What you are asked to do: Nothing but the data below, returned exactly, should appear in the answer.

Start of Data

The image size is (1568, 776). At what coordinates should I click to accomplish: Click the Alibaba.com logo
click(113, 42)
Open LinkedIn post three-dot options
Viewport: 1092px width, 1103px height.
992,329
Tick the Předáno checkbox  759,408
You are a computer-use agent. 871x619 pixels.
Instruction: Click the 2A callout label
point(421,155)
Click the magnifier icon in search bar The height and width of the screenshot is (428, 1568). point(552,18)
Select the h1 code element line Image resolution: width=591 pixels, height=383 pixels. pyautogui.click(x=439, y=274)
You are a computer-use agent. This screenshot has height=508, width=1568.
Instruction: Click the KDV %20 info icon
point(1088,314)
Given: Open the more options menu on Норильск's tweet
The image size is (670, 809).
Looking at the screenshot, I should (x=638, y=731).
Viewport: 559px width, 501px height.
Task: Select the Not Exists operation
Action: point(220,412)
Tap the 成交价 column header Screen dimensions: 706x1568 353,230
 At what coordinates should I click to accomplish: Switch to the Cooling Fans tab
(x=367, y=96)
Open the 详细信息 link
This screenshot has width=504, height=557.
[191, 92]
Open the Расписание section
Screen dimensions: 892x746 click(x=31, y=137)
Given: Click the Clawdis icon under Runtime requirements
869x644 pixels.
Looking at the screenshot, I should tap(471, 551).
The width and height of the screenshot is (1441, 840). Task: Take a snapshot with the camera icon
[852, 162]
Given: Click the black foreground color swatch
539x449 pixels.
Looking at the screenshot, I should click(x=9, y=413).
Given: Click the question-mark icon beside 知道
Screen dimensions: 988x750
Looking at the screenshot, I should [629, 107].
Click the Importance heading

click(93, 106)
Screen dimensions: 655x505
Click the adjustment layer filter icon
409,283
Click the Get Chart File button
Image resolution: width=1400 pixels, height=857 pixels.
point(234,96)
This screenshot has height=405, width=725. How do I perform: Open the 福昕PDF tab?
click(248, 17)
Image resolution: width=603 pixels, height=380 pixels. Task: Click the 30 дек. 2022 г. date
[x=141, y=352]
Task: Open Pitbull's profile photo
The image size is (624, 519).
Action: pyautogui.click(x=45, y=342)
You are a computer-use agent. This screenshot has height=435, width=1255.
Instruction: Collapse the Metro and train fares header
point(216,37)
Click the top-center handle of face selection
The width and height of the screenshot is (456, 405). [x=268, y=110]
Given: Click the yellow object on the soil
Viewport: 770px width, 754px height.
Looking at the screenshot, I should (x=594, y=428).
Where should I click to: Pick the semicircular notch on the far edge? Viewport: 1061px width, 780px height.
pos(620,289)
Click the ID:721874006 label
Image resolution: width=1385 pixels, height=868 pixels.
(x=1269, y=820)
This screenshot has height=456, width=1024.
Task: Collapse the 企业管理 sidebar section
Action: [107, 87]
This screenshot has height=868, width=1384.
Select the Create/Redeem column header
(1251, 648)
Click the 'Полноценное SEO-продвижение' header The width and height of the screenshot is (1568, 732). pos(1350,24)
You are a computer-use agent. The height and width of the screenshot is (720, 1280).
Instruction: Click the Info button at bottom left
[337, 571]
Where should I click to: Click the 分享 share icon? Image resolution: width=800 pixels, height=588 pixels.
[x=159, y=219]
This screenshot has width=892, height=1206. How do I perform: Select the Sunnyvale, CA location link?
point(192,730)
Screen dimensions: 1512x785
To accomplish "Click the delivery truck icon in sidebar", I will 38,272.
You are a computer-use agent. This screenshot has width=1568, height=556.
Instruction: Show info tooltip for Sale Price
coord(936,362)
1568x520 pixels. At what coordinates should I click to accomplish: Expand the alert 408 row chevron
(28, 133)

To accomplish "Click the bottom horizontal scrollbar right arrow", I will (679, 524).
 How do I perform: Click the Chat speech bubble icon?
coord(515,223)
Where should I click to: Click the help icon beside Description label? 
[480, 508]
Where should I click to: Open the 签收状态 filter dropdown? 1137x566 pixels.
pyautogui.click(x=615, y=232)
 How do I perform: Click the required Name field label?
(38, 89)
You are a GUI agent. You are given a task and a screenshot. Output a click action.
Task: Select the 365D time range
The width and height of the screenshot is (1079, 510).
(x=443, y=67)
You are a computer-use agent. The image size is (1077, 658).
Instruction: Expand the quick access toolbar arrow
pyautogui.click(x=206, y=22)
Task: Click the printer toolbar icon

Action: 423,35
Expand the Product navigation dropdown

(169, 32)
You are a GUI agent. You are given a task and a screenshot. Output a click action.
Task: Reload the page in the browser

End of Data

Finished exercise:
The image size is (1568, 776). At what coordinates should I click to accomplish: Click the Alibaba.com logo
click(113, 42)
Open LinkedIn post three-dot options
Viewport: 1092px width, 1103px height.
992,329
Tick the Předáno checkbox  759,408
You are a computer-use agent. 871x619 pixels.
Instruction: Click the 2A callout label
point(421,155)
Click the magnifier icon in search bar The height and width of the screenshot is (428, 1568). point(552,18)
Select the h1 code element line Image resolution: width=591 pixels, height=383 pixels. pyautogui.click(x=439, y=274)
You are a computer-use agent. This screenshot has height=508, width=1568.
Instruction: Click the KDV %20 info icon
point(1088,314)
Given: Open the more options menu on Норильск's tweet
The image size is (670, 809).
Looking at the screenshot, I should (x=638, y=731).
Viewport: 559px width, 501px height.
Task: Select the Not Exists operation
Action: point(220,412)
Tap the 成交价 column header Screen dimensions: 706x1568 353,230
 At what coordinates should I click to accomplish: Switch to the Cooling Fans tab
(x=367, y=96)
Open the 详细信息 link
This screenshot has width=504, height=557.
[191, 92]
Open the Расписание section
Screen dimensions: 892x746 click(x=31, y=137)
Given: Click the Clawdis icon under Runtime requirements
869x644 pixels.
Looking at the screenshot, I should tap(471, 551).
The width and height of the screenshot is (1441, 840). Task: Take a snapshot with the camera icon
[852, 162]
Given: Click the black foreground color swatch
539x449 pixels.
Looking at the screenshot, I should click(x=9, y=413).
Given: Click the question-mark icon beside 知道
Screen dimensions: 988x750
Looking at the screenshot, I should [629, 107].
Click the Importance heading

click(93, 106)
Screen dimensions: 655x505
Click the adjustment layer filter icon
409,283
Click the Get Chart File button
Image resolution: width=1400 pixels, height=857 pixels.
point(234,96)
This screenshot has height=405, width=725. How do I perform: Open the 福昕PDF tab?
click(248, 17)
Image resolution: width=603 pixels, height=380 pixels. Task: Click the 30 дек. 2022 г. date
[x=141, y=352]
Task: Open Pitbull's profile photo
The image size is (624, 519).
Action: pyautogui.click(x=45, y=342)
You are a computer-use agent. This screenshot has height=435, width=1255.
Instruction: Collapse the Metro and train fares header
point(216,37)
Click the top-center handle of face selection
The width and height of the screenshot is (456, 405). [x=268, y=110]
Given: Click the yellow object on the soil
Viewport: 770px width, 754px height.
Looking at the screenshot, I should (x=594, y=428).
Where should I click to: Pick the semicircular notch on the far edge? Viewport: 1061px width, 780px height.
pos(620,289)
Click the ID:721874006 label
Image resolution: width=1385 pixels, height=868 pixels.
(x=1269, y=820)
This screenshot has height=456, width=1024.
Task: Collapse the 企业管理 sidebar section
Action: [107, 87]
This screenshot has height=868, width=1384.
Select the Create/Redeem column header
(1251, 648)
Click the 'Полноценное SEO-продвижение' header The width and height of the screenshot is (1568, 732). pos(1350,24)
You are a computer-use agent. The height and width of the screenshot is (720, 1280).
Instruction: Click the Info button at bottom left
[337, 571]
Where should I click to: Click the 分享 share icon? Image resolution: width=800 pixels, height=588 pixels.
[x=159, y=219]
This screenshot has width=892, height=1206. How do I perform: Select the Sunnyvale, CA location link?
point(192,730)
Screen dimensions: 1512x785
To accomplish "Click the delivery truck icon in sidebar", I will 38,272.
You are a computer-use agent. This screenshot has width=1568, height=556.
Instruction: Show info tooltip for Sale Price
coord(936,362)
1568x520 pixels. At what coordinates should I click to accomplish: Expand the alert 408 row chevron
(28, 133)

To accomplish "Click the bottom horizontal scrollbar right arrow", I will (679, 524).
 How do I perform: Click the Chat speech bubble icon?
coord(515,223)
Where should I click to: Click the help icon beside Description label? 
[480, 508]
Where should I click to: Open the 签收状态 filter dropdown? 1137x566 pixels.
pyautogui.click(x=615, y=232)
 How do I perform: Click the required Name field label?
(38, 89)
You are a GUI agent. You are given a task and a screenshot. Output a click action.
Task: Select the 365D time range
The width and height of the screenshot is (1079, 510).
(x=443, y=67)
You are a computer-use agent. The image size is (1077, 658).
Instruction: Expand the quick access toolbar arrow
pyautogui.click(x=206, y=22)
Task: Click the printer toolbar icon

Action: 423,35
Expand the Product navigation dropdown

(169, 32)
You are a GUI agent. You are given a task and a screenshot. Output a click action.
Task: Reload the page in the browser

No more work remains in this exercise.